PhD Seminar • Information Retrieval • Enhancing Zero-Shot Text Retrieval with Large Language Models

Wednesday, January 17, 2024 12:30 pm - 1:30 pm EST (GMT -05:00)

Please note: This PhD seminar will take place in DC 1304.

Xueguang Ma, PhD candidate
David R. Cheriton School of Computer Science

Supervisor: Professor Jimmy Lin

Neural retrieval systems have proven effective across a range of tasks and languages. However, creating fully zero-shot neural retrieval pipeline remains a challenge when relevance labels are not available.

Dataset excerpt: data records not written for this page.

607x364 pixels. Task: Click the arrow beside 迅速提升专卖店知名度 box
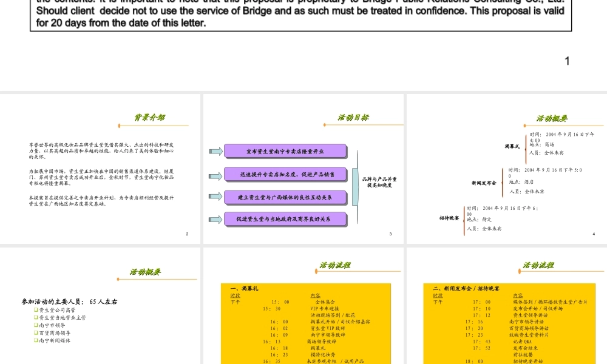[215, 175]
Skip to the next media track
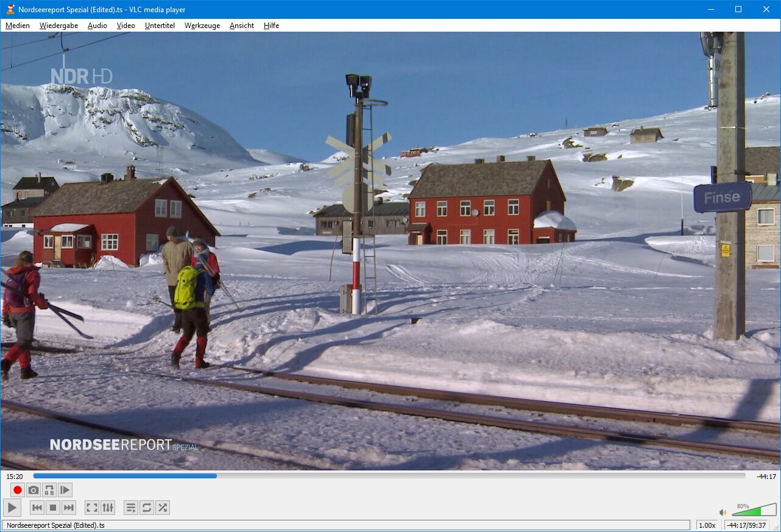Screen dimensions: 781x532 click(x=69, y=508)
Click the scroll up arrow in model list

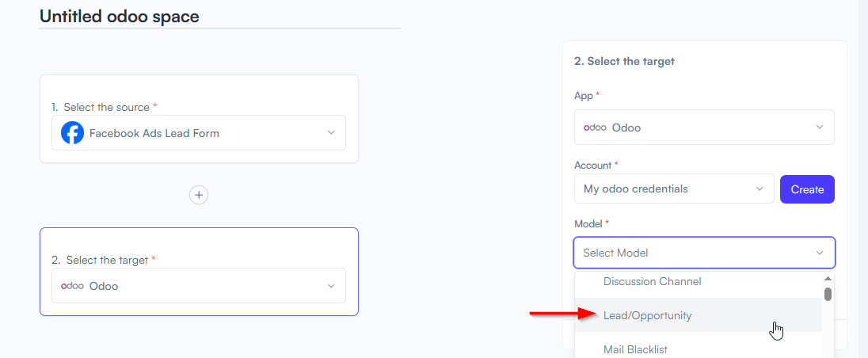828,279
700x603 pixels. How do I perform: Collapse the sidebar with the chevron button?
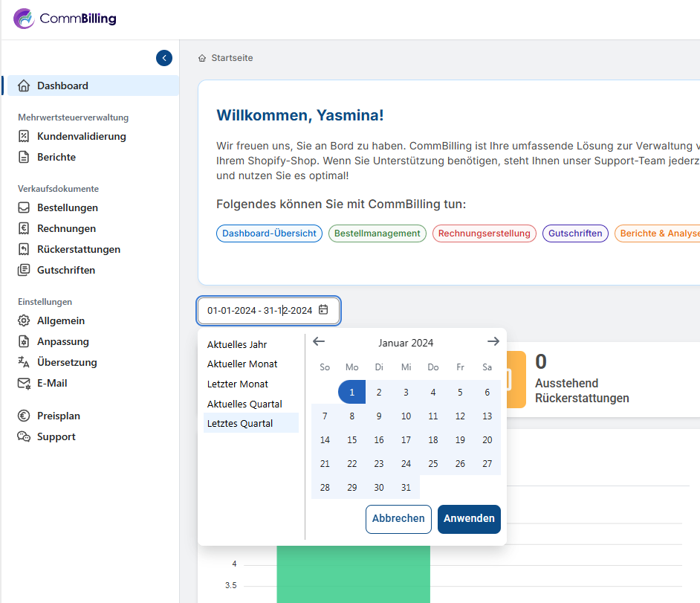tap(164, 58)
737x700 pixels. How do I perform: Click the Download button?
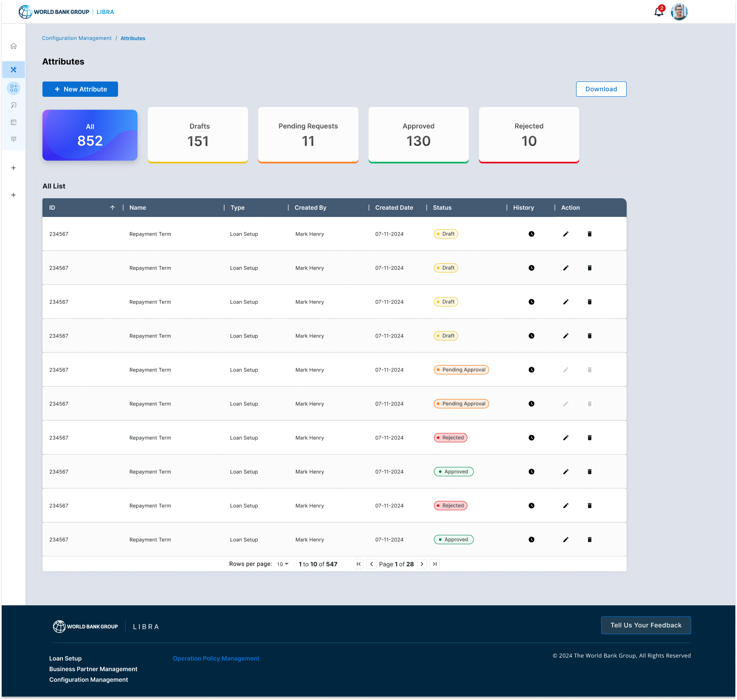pos(601,89)
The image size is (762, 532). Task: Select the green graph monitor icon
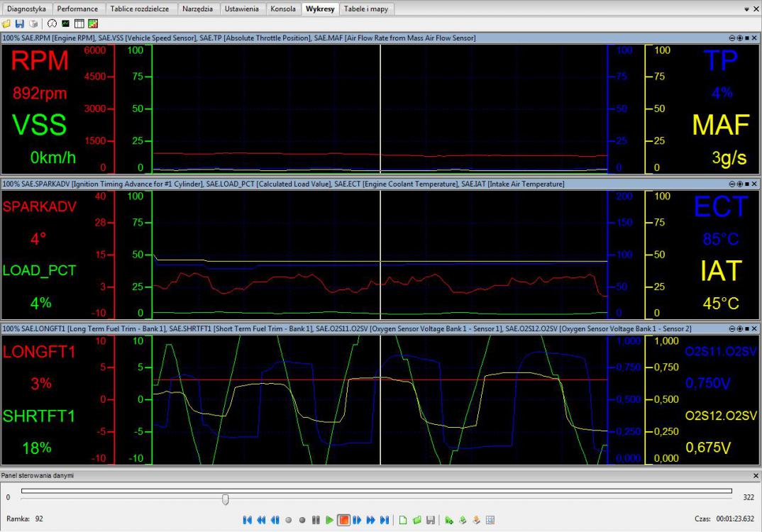pos(65,23)
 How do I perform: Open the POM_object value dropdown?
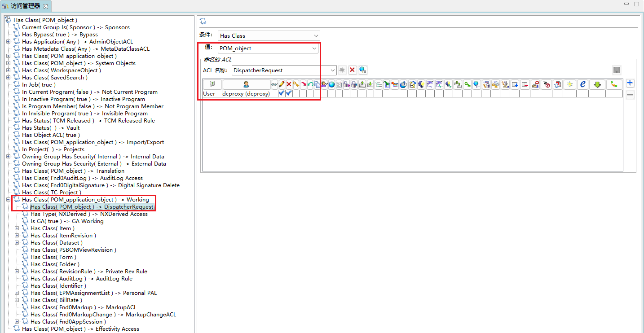314,48
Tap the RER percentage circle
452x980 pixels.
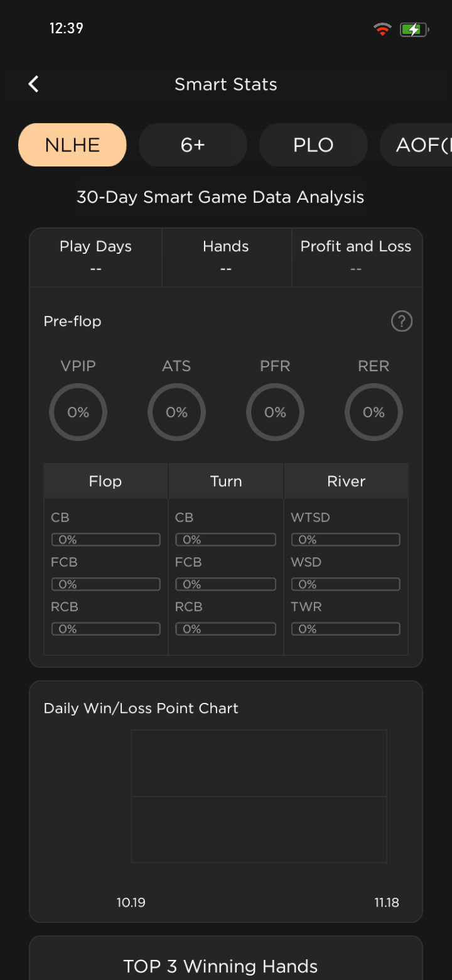tap(374, 412)
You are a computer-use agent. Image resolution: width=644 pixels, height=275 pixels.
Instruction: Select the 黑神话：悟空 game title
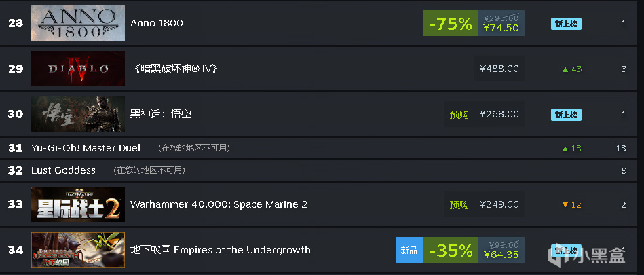[161, 113]
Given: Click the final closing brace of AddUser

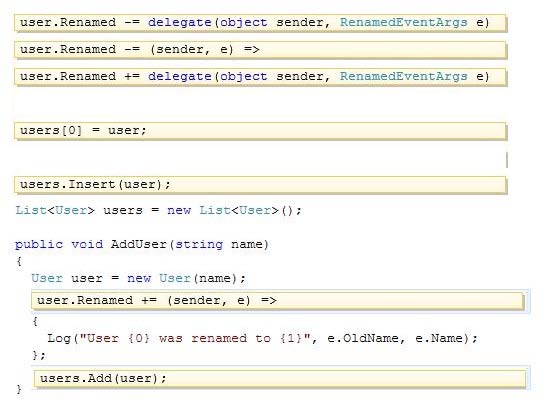Looking at the screenshot, I should pyautogui.click(x=19, y=389).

In this presentation, I will introduce two of our works, Hypothetical Document Embeddings (HyDE) and Listwise Reranker with a Large Language Model (LRL), which leverage large language models to enhance text retrieval without the need for human relevance judgement. HyDE uses large language models to generate ‘hypothetical’ documents for a given query. These documents capture relevance patterns but are not real and may contain hallucinations. This hypothetical document is then encoded into an embedding vector by an unsupervised dense retriever, such as Contriever. This vector identifies a neighbourhood in the corpus embedding space, from which similar real documents are retrieved. HyDE significantly outperforms the state-of-the-art unsupervised dense retriever, Contriever, and demonstrates comparable effectiveness as supervised dense retrievers. On the other hand, LRL introduces a listwise reranking paradigm in which a large language model is prompted to generate a reordered list of document identifiers from the given candidate documents. LRL not only outperforms zero-shot pointwise methods when reranking first-stage retrieval results, but it can also function as a final-stage reranker to enhance the top-ranked results of a pointwise method. Experiments on web search and multi-lingual information retrieval datasets show the effectiveness of our proposed methods.